YOUR OBJECTIVE:
Would you transcribe the entries below, beginning at the line with "Shipping policy (928, 1048)" and ending after the line with "PIASTRA SPECCHIO SPECCHIETTO", exactly, with no picture and nothing more?
*** Opening DATA ***
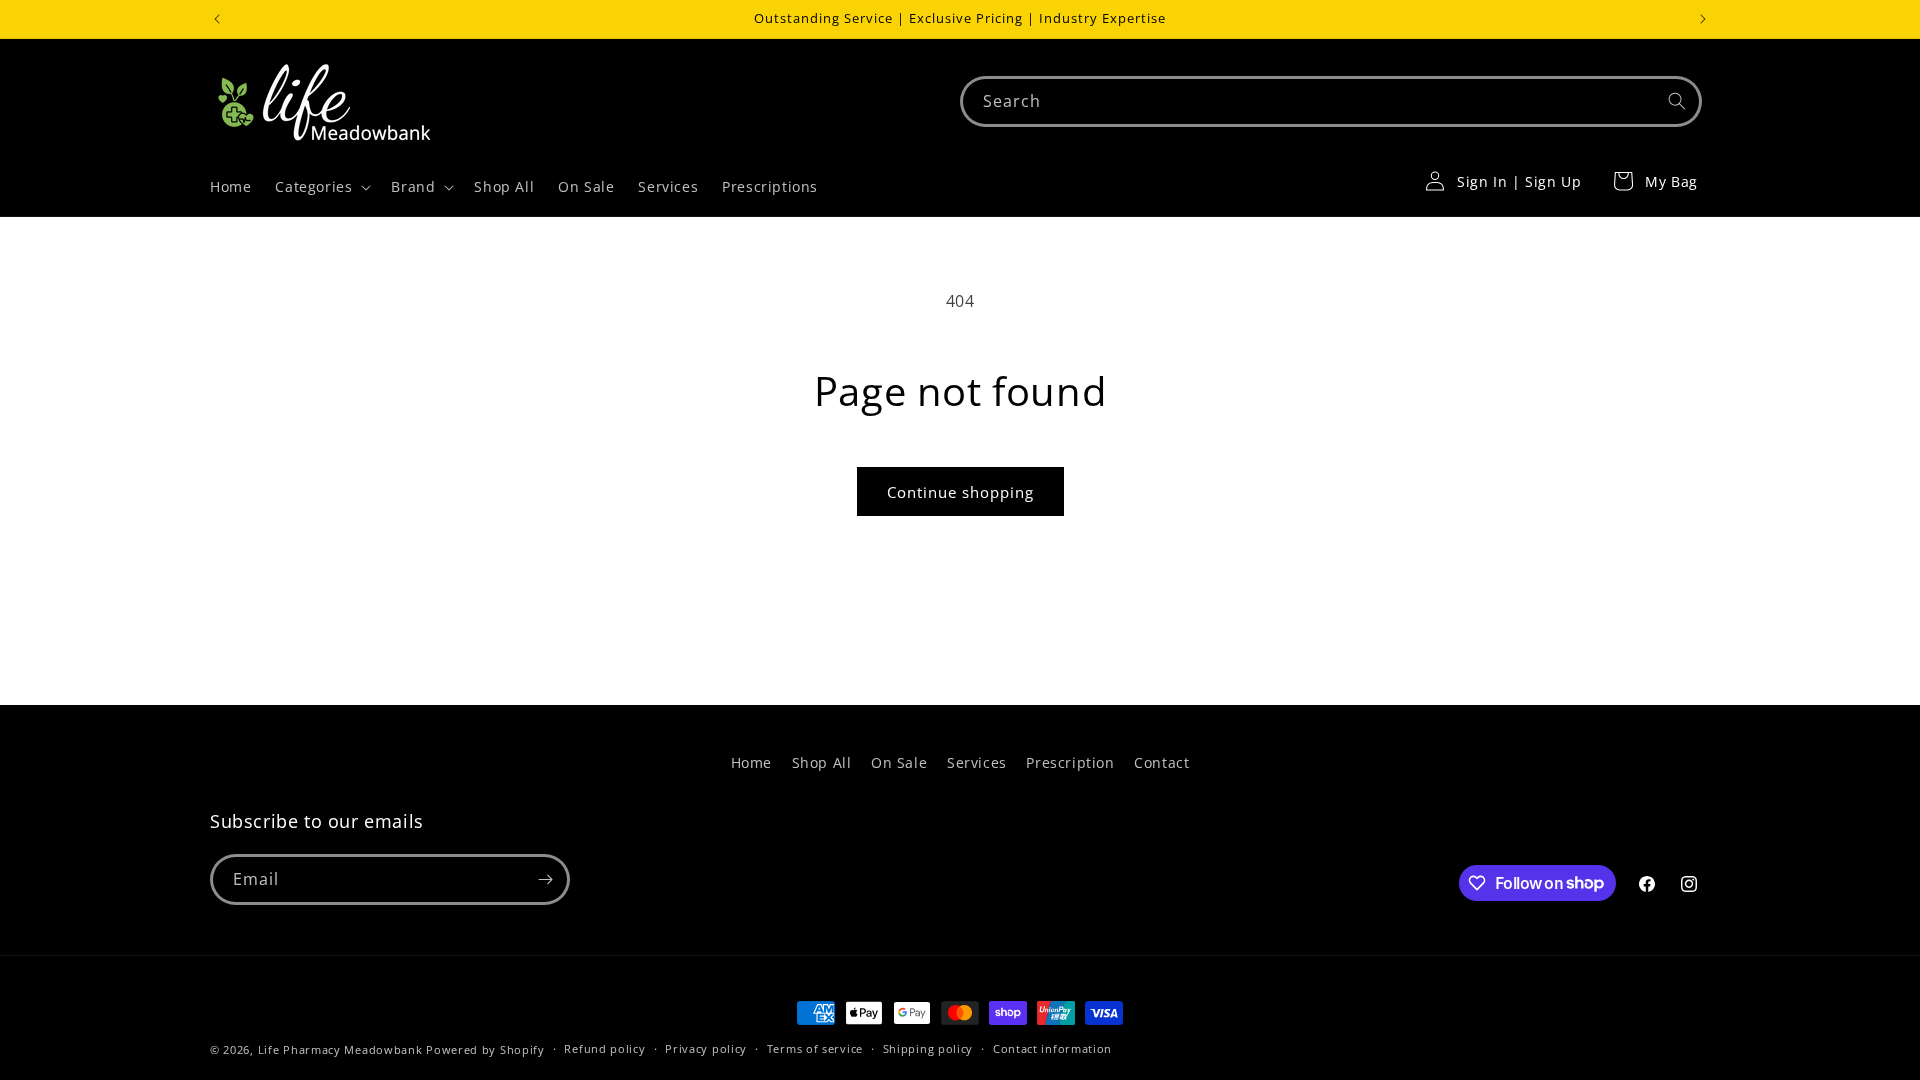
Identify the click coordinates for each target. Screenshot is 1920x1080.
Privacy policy (706, 1048)
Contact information (1052, 1048)
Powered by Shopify (485, 1049)
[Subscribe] (545, 879)
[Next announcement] (1703, 19)
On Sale (899, 762)
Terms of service (815, 1048)
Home (751, 762)
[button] (321, 187)
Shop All (822, 762)
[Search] (1677, 101)
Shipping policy (928, 1048)
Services (977, 762)
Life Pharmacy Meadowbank (340, 1049)
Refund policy (604, 1048)
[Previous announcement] (217, 19)
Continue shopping (960, 492)
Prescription (1070, 762)
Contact (1161, 762)
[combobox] (1331, 101)
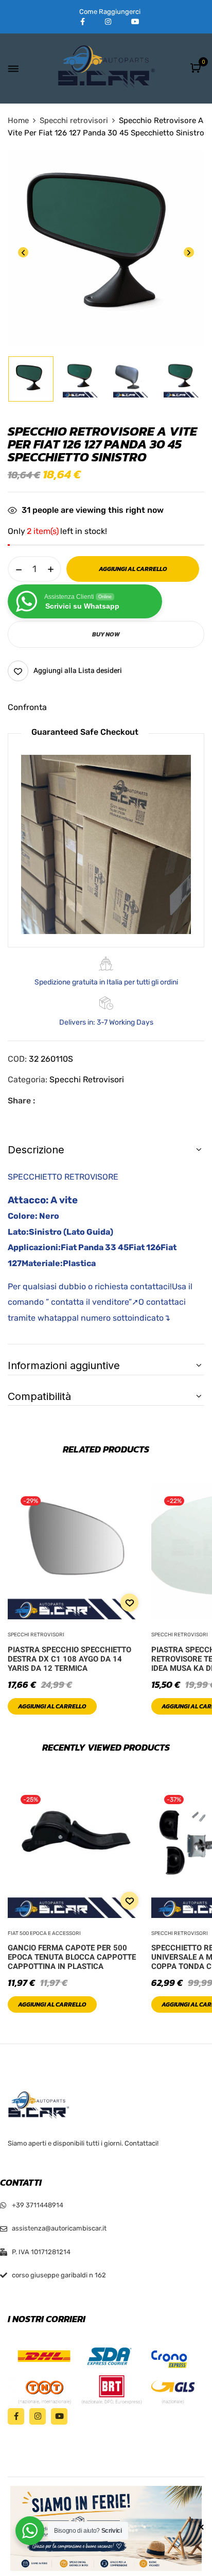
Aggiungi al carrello (52, 1706)
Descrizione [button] (36, 1150)
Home (18, 120)
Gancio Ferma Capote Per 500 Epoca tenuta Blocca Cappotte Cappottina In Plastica (72, 1957)
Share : (21, 1100)
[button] (196, 69)
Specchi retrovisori (74, 120)
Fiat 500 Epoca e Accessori (44, 1933)
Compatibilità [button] (39, 1396)
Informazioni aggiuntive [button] (64, 1365)
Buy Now (106, 634)
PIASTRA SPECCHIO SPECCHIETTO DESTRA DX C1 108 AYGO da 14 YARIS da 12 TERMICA (69, 1659)
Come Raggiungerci (109, 11)
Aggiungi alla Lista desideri (77, 670)
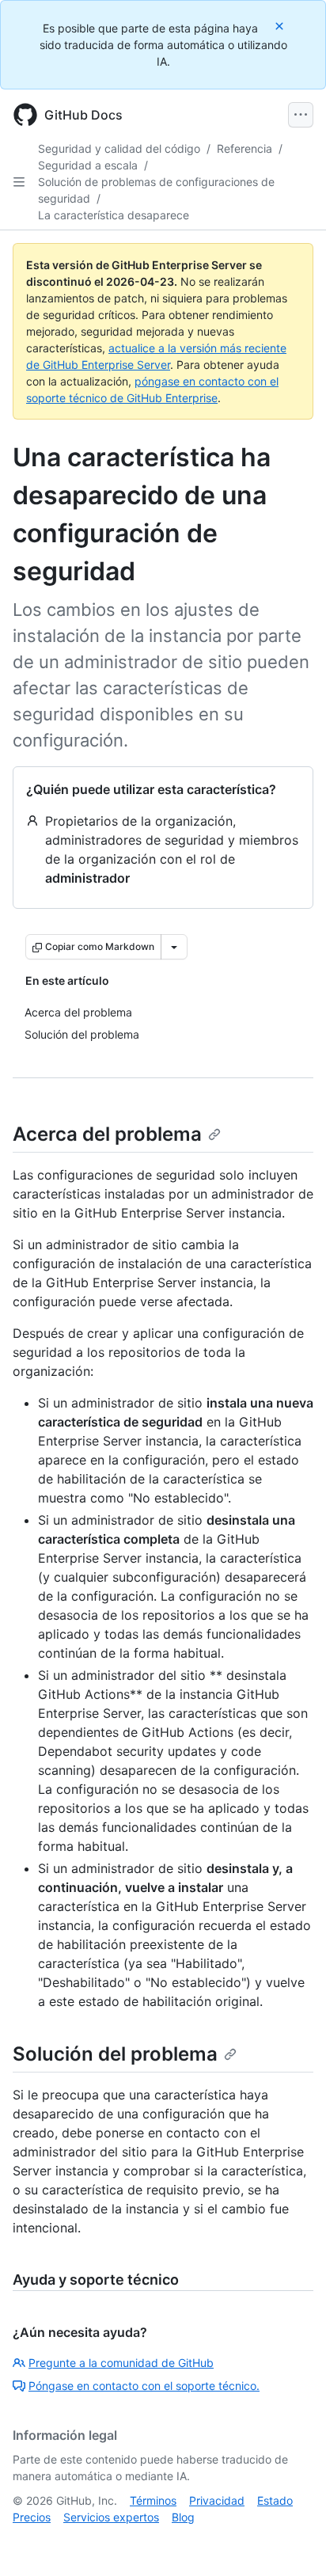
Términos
*** Closing DATA ***
REPLY TO THE EXERCISE:
Shipping policy (928, 1048)
Services (977, 762)
Life Pharmacy Meadowbank (340, 1049)
Refund policy (604, 1048)
[Previous announcement] (217, 19)
Continue shopping (960, 492)
Prescription (1070, 762)
Contact (1161, 762)
[combobox] (1331, 101)
Aggiungi al carrello (52, 1706)
Descrizione [button] (36, 1150)
Home (18, 120)
Gancio Ferma Capote Per 500 Epoca tenuta Blocca Cappotte Cappottina In Plastica (72, 1957)
Share : (21, 1100)
[button] (196, 69)
Specchi retrovisori (74, 120)
Fiat 500 Epoca e Accessori (44, 1933)
Compatibilità [button] (39, 1396)
Informazioni aggiuntive [button] (64, 1365)
Buy Now (106, 634)
PIASTRA SPECCHIO SPECCHIETTO DESTRA DX C1 108 AYGO da 14 YARIS da 12 TERMICA (69, 1659)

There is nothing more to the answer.